Pixie and I supposedly tested very high on IQ stuff when we were kids. Our dad had a psychologist in D2U City administer the tests; funny, but we never found out how we did. I don't really want to think about why he had us tested; we were both already in the "gifted" program at school. But the test day came and went, and Pixie and I forgot completely about it. There was plenty of other high-priority crap going on in our lives.

Fast-forward 20+ years. After my divorce in my late 20s, I dated a fellow whom I'll call John. His friend at work was married to the daughter of our longtime nanny. John called me up one day and said, "Why didn't you tell me you were a genius?" I said, "Whaaaaa?" He replied, "Kevin says according to his mother-in-law, you and Pixie blew the Genius Test off the chart, highest score the shrink had ever seen with kids yall's age."

I still don't know what it all means.

ms. kitty said...

One of the presentations at the AG is entitled "Help Me, I'm Gifted: the Hidden Life of Smart People" and is about what it means to be a gifted adult in America in 2011, through discussion of some of the myths that surround high intelligence. One of my reasons for not being more open about my Mensa membership is that I don't know what people think "high intelligence" means. Like Kevin, people often think it means "genius" and God knows I'm not a genius in the typical way.

Just looking around me at the other attendees, I can see a lot of folks who would be labeled "eccentric" and "weird" rather than smart; they are hugely overweight, illmannered, bombastic, off-kilter---and interesting!

The minds in these folks are unusual in the ways they process input. I pick that up from both you and Pixie, though you don't come across as eccentric or weird. (Or fat, rude, etc., either!)

Mensa is home to really nice smart people and really hard-to-stomach smart people. You kinda take the bitter with the sweet, but when I've taken the time to get to know the true oddballs, it's been very interesting!

You can visit a Mensa gathering near you without being a member; most chapters welcome visitors at their open events, like a monthly general meeting. You can sample it and see if you feel like you fit.

I don't know what your local GA group is like; I did attend an Annual Gathering in Atlanta years ago and had fun, but that's not a guarantee of the flavor of the local group.

Do it when Pixie comes to visit sometime; if it works, you'll have fun. If it doesn't you'll have lots to talk about!

Miss Kitty said...

Hmmm, thanks for the info, Ms. K. I don't know how I would do on any sort of IQ test these days--especially since I know what the test is for; back then, I was young and blissfully unaware, and just happy to have the day off from the utter boredom that was school. :-)

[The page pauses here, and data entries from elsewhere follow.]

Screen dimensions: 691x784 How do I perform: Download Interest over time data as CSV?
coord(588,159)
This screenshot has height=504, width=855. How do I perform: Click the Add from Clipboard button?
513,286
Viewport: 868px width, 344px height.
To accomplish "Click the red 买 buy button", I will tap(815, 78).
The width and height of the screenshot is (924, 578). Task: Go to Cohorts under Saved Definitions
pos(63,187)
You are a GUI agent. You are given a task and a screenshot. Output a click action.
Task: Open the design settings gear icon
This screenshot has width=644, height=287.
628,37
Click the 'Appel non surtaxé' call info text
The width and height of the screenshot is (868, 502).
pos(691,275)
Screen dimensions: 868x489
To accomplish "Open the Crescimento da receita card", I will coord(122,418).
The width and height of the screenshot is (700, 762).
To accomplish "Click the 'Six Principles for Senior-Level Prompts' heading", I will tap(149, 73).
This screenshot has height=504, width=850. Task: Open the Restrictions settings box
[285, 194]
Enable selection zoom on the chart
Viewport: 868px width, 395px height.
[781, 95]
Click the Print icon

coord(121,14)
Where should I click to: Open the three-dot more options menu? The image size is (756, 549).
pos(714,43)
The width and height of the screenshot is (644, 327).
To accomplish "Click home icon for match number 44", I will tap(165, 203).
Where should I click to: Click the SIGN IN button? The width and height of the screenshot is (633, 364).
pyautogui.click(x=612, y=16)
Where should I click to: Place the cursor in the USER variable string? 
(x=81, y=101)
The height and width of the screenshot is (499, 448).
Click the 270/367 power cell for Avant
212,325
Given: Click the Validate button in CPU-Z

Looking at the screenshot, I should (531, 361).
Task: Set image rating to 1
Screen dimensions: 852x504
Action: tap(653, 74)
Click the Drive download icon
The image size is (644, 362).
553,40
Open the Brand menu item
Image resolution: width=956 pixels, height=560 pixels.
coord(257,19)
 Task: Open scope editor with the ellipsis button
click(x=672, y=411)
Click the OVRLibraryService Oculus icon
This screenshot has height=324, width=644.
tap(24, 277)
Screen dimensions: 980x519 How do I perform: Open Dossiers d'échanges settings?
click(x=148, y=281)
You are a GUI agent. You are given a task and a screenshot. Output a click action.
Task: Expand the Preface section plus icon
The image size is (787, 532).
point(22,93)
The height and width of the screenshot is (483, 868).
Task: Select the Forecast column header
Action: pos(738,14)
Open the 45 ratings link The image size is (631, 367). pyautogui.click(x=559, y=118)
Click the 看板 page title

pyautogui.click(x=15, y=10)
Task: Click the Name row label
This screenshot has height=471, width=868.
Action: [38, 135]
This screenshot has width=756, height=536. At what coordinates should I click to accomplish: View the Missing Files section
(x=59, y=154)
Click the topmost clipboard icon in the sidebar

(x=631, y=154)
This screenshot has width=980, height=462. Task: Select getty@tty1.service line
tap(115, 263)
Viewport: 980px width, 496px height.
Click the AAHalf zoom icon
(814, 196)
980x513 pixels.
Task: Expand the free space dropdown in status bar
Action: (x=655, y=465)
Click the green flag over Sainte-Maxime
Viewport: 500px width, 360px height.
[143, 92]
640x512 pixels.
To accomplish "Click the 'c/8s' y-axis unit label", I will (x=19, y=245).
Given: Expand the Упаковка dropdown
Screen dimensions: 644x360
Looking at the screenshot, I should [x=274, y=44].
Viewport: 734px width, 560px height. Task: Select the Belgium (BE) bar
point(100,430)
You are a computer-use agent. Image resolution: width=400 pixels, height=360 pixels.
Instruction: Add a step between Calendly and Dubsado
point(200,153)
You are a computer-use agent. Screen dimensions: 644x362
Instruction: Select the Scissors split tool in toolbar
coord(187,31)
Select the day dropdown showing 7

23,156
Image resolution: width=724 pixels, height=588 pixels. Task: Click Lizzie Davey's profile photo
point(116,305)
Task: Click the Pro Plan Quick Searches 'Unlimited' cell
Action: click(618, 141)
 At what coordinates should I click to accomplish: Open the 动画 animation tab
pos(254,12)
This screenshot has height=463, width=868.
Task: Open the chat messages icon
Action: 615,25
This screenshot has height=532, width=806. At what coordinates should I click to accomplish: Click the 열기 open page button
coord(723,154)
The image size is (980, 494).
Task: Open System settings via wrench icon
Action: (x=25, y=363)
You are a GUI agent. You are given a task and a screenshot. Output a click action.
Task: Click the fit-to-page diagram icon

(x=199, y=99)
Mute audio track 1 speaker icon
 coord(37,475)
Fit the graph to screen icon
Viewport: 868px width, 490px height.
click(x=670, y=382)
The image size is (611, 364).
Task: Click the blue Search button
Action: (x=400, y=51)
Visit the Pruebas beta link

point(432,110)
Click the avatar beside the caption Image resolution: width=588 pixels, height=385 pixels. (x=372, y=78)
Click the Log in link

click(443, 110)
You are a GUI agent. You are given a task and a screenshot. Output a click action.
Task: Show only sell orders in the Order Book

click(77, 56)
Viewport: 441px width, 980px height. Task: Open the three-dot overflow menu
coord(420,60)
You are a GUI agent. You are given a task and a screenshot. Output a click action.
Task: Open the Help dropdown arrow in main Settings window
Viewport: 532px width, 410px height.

I'm president of a writer's convention, and your description of the Mensa attendees sounds a whole lot like the strange but ultimately sweet group on our Steering Committee. Don't know what that means, either, but there it is. Between Pixie and me, I'm the more socially awkward one, but we're indeed both sensitive and eccentric. :-)


ms. kitty said...

Actually, you might not have to take the test----lots of people get in on scores like SATs GREs, ASVABs, etc.

But you sound like you've got your very own little bunch of sweet eccentrics to deal with!

Thanks for the hugs---back atcha, dear one!